Mais les raisons pour lesquelles les gamins des années 80 se sont probablement autant identifiés aux héros des Guerriers de la Nuit sont sans doute à chercher ailleurs. S’il nous propose certes une poignée de scènes de baston très stylisées, le film de Walter Hill n’est pas pour autant un film d’action, mais davantage un film de personnages, faisant la part belle aux différents membres des Warriors, et en leur conférant à tous une réelle personnalité. A ce titre, le film interroge la notion de communauté, de loyauté et de survie dans un monde où l’ordre social s’est effondré. Face à eux, les autres gangs, avec leurs costumes extravagants, ressemblent à des tribus sorties d’un carnaval post-apocalyptique. Les Baseball Furies, maquillés comme des clowns démoniaques, sont probablement les plus marquants d’entre eux ; mais on pense aussi aux Turnbulls, aux Riffs, aux Orphans ou aux Lizzies, qui jouent de leurs charmes pour piéger les Warriors… Tous incarnent certes des archétypes, mais Walter Hill ne cherche pas à construire des psychologies complexes : il préfère des figures claires, des silhouettes qui deviennent des icônes. Et derrière l’excentricité, le film questionne la manière dont les individus se définissent par leur appartenance à un groupe, et comment cette appartenance peut devenir à la fois une protection et une prison – voilà qui devait avoir, d’une façon inconsciente, une sacrée résonance dans les cours de récré de l’époque. Les Warriors ne sont pas des héros individuels, mais une entité collective, une meute qui avance ensemble. Cette approche rejoint une réflexion plus large sur la dissolution de l’individu dans la masse, une idée qui résonne encore aujourd’hui à l’heure des réseaux sociaux et des communautés virtuelles (telles que celle s’étant créée ces dernières années autour du jeu vidéo DayZ).

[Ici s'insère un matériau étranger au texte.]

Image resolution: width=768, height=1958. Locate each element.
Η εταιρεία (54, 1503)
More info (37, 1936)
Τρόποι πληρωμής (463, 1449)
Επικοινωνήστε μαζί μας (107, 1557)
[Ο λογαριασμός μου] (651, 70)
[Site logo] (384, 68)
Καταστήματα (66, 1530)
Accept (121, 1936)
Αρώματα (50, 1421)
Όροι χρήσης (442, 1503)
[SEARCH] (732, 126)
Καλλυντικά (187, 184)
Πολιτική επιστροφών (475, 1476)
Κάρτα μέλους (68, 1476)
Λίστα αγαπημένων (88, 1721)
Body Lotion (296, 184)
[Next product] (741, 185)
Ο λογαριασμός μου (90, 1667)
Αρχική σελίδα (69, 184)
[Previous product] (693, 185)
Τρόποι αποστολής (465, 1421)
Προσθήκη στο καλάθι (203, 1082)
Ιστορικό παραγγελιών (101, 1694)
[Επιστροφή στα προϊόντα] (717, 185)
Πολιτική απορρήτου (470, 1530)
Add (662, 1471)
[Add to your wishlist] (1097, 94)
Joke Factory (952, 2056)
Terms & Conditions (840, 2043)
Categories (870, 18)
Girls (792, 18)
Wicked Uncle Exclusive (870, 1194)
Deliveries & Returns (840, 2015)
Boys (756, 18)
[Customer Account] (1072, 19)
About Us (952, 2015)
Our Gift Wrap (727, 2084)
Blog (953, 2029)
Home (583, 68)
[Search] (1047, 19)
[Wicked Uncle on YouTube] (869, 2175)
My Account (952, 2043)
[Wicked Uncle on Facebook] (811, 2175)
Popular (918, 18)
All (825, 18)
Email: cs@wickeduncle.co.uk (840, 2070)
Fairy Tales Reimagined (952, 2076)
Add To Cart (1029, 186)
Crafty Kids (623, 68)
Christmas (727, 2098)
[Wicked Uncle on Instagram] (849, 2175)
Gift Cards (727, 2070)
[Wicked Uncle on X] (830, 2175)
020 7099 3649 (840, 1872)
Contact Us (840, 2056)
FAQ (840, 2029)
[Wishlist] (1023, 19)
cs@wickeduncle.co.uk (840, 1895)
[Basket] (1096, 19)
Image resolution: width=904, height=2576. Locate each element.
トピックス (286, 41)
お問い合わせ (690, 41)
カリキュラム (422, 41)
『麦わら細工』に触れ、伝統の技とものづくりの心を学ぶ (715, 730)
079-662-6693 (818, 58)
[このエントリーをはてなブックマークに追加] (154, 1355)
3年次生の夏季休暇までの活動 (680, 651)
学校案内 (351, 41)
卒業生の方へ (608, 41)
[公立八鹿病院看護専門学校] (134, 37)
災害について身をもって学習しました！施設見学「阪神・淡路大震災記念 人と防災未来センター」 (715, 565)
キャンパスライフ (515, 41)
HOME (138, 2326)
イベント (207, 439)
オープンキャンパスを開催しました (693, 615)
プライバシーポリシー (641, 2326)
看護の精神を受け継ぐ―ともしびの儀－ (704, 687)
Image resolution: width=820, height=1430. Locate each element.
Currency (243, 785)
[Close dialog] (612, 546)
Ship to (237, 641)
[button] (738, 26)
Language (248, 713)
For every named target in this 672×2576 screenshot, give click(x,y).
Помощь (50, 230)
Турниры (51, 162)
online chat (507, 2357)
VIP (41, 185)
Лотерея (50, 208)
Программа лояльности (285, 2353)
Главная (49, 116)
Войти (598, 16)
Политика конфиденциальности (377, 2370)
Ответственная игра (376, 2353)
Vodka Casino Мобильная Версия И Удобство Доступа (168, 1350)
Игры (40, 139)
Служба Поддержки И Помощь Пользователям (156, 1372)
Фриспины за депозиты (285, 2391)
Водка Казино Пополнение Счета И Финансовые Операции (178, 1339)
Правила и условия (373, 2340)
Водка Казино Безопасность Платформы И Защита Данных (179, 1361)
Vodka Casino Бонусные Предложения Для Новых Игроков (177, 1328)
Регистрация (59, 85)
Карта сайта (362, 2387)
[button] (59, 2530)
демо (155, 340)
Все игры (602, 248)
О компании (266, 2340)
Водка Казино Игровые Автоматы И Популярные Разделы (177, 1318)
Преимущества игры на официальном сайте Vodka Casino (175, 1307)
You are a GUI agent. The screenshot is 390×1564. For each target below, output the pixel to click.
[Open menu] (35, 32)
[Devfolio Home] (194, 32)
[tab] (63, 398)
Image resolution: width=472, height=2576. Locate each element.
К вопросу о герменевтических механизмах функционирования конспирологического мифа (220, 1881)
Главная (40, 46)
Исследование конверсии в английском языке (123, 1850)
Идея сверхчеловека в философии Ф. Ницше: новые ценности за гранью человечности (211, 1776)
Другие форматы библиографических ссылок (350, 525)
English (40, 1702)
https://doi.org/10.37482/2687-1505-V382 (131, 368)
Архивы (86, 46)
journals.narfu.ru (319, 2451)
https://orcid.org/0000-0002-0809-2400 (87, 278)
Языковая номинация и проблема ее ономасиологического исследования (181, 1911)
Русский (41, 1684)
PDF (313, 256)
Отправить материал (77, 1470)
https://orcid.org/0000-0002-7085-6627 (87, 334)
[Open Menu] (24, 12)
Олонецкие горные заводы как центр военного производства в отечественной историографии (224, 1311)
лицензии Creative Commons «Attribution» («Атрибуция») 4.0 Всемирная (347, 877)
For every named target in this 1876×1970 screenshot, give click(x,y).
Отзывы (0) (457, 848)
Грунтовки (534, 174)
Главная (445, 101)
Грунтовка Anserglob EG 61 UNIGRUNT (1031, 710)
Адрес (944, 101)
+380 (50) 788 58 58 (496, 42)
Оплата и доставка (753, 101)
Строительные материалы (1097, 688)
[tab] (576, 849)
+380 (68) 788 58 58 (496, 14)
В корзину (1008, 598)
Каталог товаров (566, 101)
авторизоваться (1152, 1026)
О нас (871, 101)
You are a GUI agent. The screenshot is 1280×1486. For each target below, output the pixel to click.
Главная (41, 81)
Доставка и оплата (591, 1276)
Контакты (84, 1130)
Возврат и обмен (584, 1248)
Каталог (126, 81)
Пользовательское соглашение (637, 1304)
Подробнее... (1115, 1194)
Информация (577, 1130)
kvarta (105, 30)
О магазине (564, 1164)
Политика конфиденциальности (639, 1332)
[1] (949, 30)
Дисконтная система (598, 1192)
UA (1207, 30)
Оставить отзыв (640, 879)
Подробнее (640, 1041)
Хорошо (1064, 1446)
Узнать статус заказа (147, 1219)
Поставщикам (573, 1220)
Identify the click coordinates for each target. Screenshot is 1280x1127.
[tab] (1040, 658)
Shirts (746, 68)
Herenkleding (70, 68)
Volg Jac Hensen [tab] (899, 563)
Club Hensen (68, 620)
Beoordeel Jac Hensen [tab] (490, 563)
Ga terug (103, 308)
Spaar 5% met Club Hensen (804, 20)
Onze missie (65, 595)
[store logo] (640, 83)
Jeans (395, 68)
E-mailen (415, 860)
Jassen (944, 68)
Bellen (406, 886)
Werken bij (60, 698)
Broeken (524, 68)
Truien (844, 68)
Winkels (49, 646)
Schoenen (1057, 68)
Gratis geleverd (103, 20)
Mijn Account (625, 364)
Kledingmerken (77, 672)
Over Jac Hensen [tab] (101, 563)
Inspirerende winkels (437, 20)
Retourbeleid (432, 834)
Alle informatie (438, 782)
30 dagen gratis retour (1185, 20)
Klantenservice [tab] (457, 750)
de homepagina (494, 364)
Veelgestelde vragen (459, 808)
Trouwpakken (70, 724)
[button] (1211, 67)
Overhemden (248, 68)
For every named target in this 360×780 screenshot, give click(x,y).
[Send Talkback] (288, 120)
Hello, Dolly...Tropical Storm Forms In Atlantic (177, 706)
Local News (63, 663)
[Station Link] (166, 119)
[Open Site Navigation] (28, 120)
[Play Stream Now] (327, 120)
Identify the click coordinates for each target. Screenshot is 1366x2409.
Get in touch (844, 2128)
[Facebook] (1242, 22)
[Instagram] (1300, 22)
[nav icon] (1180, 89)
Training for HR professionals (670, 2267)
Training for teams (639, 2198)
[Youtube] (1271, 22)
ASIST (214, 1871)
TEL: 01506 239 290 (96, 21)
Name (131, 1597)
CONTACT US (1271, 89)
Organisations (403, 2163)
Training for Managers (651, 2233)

Côté mise en scène, Walter Hill en a toujours eu sous le pied, et Les Guerriers de la Nuit frappe par sa précision. Les travellings accompagnent les Warriors comme une respiration haletante, tandis que les néons du métro créent une esthétique presque pop-art. Walter Hill utilise la ville comme un décor expressionniste : les ombres s’allongent, les couleurs saturées explosent, et chaque affrontement devient une chorégraphie. On pense inévitablement un peu à New York 1997 (1981), qui partageait avec le film de Walter Hill cette vision d’un monde en ruine où la survie passe par la stylisation extrême. Mais Les Guerriers de la Nuit garde une singularité : il transforme le chaos urbain en ballet visuel, où la violence devient une danse. A ce titre, ce qui rend le film aussi fascinant presque un demi-siècle plus tard, c’est sa capacité à transformer une histoire de survie en une parabole universelle. Le trajet des Warriors devient une métaphore du passage à l’âge adulte : il faut traverser la nuit, affronter les dangers, résister aux tentations, pour enfin retrouver un lieu qui ressemble à un foyer. Coney Island, avec ses manèges éteints et son atmosphère de fête finie, incarne cette idée de retour impossible : on ne revient jamais vraiment chez soi, car le monde a changé, et soi-même aussi. En fin de compte, derrière ses atours de film qui tabasse, Les Guerriers de la Nuit refuse le réalisme pour embrasser le mythe. Walter Hill filme New York comme une cité antique, peuplée de tribus colorées, où chaque affrontement devient une épreuve initiatique – un classique intemporel.

Le Blu-ray 4K Ultra HD

[4/5]

Le Blu-ray 4K Ultra HD de Les Guerriers de la Nuit, édité par Paramount Pictures, se présente dans un boîtier avec fourreau élégant, qui reprend l’iconographie du film avec ses graffitis stylisés et ses couleurs nocturnes. Le packaging, sobre mais efficace, joue sur la nostalgie tout en affirmant la modernité de la restauration. L’image en Dolby Vision + HDR10 restitue avec éclat les contrastes de la nuit new-yorkaise : les noirs sont profonds, les néons vibrent, et les visages des Warriors apparaissent avec une netteté impressionnante. Quelques plans montrent encore un grain marqué, mais celui-ci participe à l’esthétique brute du film. On notera par ailleurs que la version 4K du film qui nous est proposée ici est la « version cinéma », que l’on n’avait pas eu la chance de voir sortir en Haute-Définition de notre côté de l’Atlantique. Côté son, le Blu-ray 4K Ultra HD nous propose une VF en Dolby Digital 2.0 mono, fidèle à l’expérience d’époque, avec des dialogues clairs mais une dynamique limitée. La VO en Dolby TrueHD 5.1 offre une immersion bien plus riche : les bruits du métro, les cris des gangs et la musique hypnotique de Barry DeVorzon enveloppent le spectateur dans une spatialisation efficace. La piste VO permet de redécouvrir la puissance sonore du film, avec une clarté qui met en valeur la tension dramatique.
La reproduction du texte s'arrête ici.